*DOCUMENT SEGMENT:*
** BEGIN **
UK banks worried about revealing simple leverage ratio

The Wall Street Journal reports that UK banks are pushing back against reporting a simple equity to assets leverage ratio as this would end the banks' ability to hide how much risk they are taking through the use of leverage.

Since the adoption of Basel I, bank regulators have let banks hide the increased use of leverage on and off their balance sheets through the concept of risk weighting the bank's assets.  This was done so that banks could generate a competitive return on equity.

The financial crisis and the sovereign debt crisis have shown that risk weighting the assets is fundamentally flawed.  Both AAA-rated securities and sovereign debt were shown to have far greater risk than the Basel capital agreements assigned them.

Executives at some U.K. banks are bristling at a new requirement to reveal a simple measure of their risk that regulators hope will help restore investor confidence and make the financial system stronger.
Regular readers know that restoring investor confidence is a function of transparency and ending disclosure requirements that leave banks resembling "black boxes".
** END **
*EXERCISE DATA:*
** BEGIN **
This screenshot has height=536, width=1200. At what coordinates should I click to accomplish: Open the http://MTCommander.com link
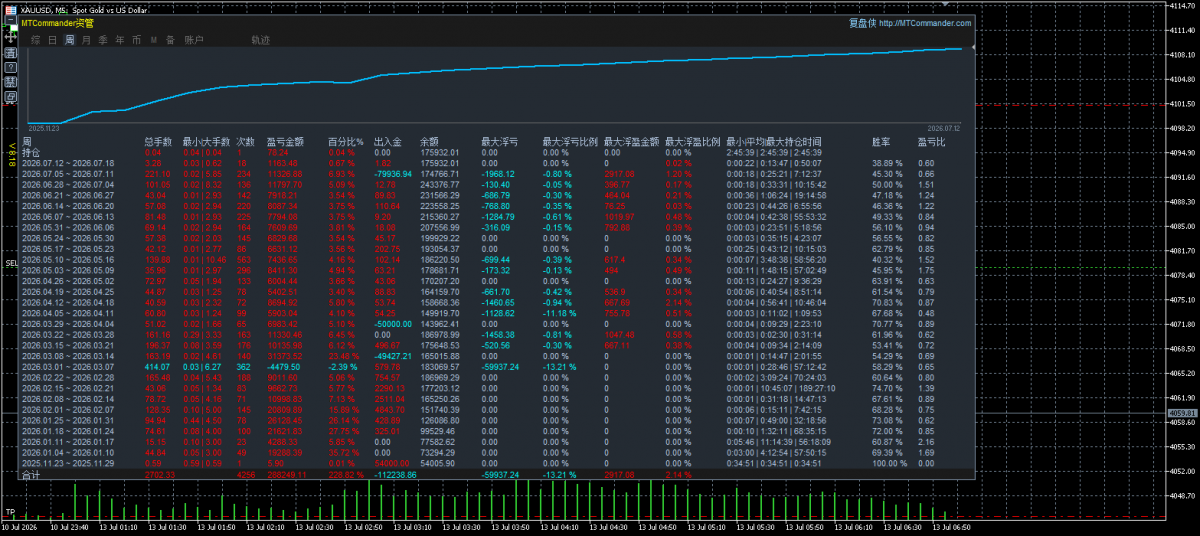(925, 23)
** END **
** BEGIN **
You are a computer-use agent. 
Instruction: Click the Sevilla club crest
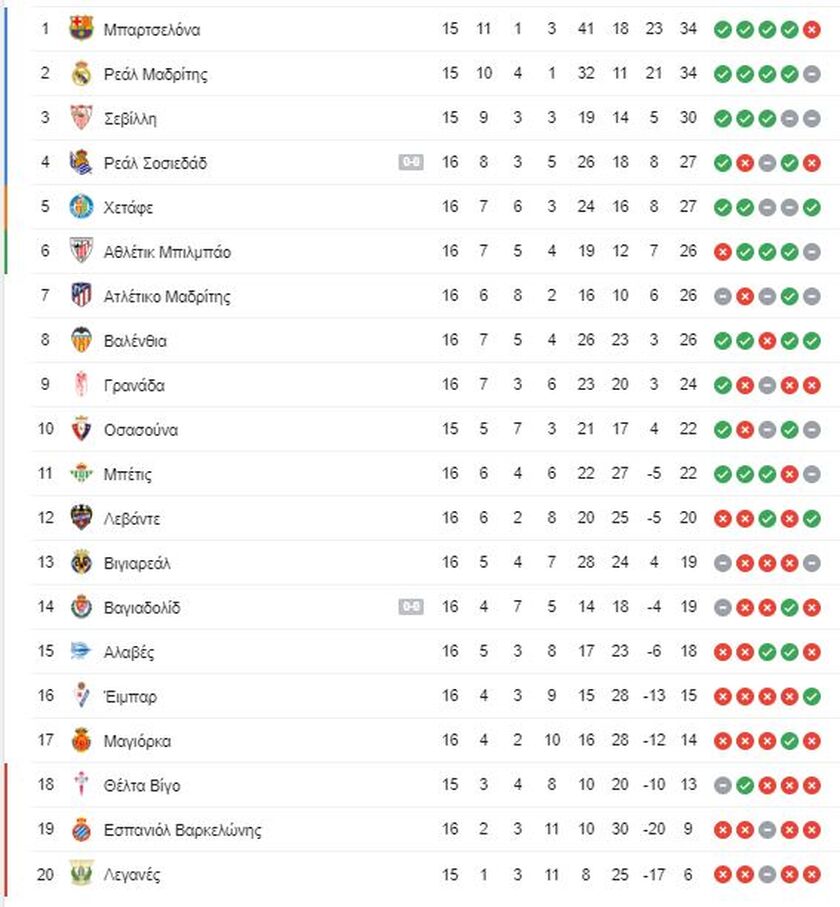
** END **
** BEGIN **
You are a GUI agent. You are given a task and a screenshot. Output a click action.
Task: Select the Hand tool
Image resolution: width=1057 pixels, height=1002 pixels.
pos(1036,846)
** END **
*TASKS AND EXERCISES:*
[a] Copy the records from the line with "You are a GUI" to the line with "pos(1036,846)", keeping every line exactly as it stands.
[b] Continue the piece on UK banks and the simple leverage ratio from where it stops.

*RESULTS OF THE TASKS:*
[a]
You are a GUI agent. You are given a task and a screenshot. Output a click action.
Task: Select the Hand tool
Image resolution: width=1057 pixels, height=1002 pixels.
pos(1036,846)

[b]
Will reduced leverage make the financial system stronger?

That depends on how the banks respond and change the composition of their exposures.  It could make the system stronger if the banks shed high risk assets.  It could make the system much weaker if the banks shed low risk assets.

The only thing that is certain is that banks will optimize their asset mix to generate the highest return on equity consistent with achieving the capital ratios set by regulators.
Starting early next year, British banks will have to disclose the amount of equity they hold as a percentage of their total assets, a basic measure of their financial health known as a leverage ratio, some two years ahead of their global counterparts. 
Unlike current methods to assess the banks' ability to absorb losses, the leverage ratio doesn't include any adjustments to reflect the varying degrees of safety or risk on customer loans, cash and bonds. 
The measure has gained favor with international rule makers since the financial crisis, as a backstop against banks engaging in rampant lending or asset-hoarding that can threaten economic stability. 
In the U.K., authorities say that providing the ratio should give investors a fuller picture of banks' health.....
Bank executives complain that leverage ratios now may be misleading, since they are based on definitions of assets and equity that are still being completed by international regulators. .... 
At worst, some executives fear the headline numbers could spook investors into shunning banks' stocks and bonds and pressure the banks to shrink their loan books even as the U.K. economy struggles to grow....
The ratios are designed to put a floor in the financial system when banks and regulators fail to adequately identify risks.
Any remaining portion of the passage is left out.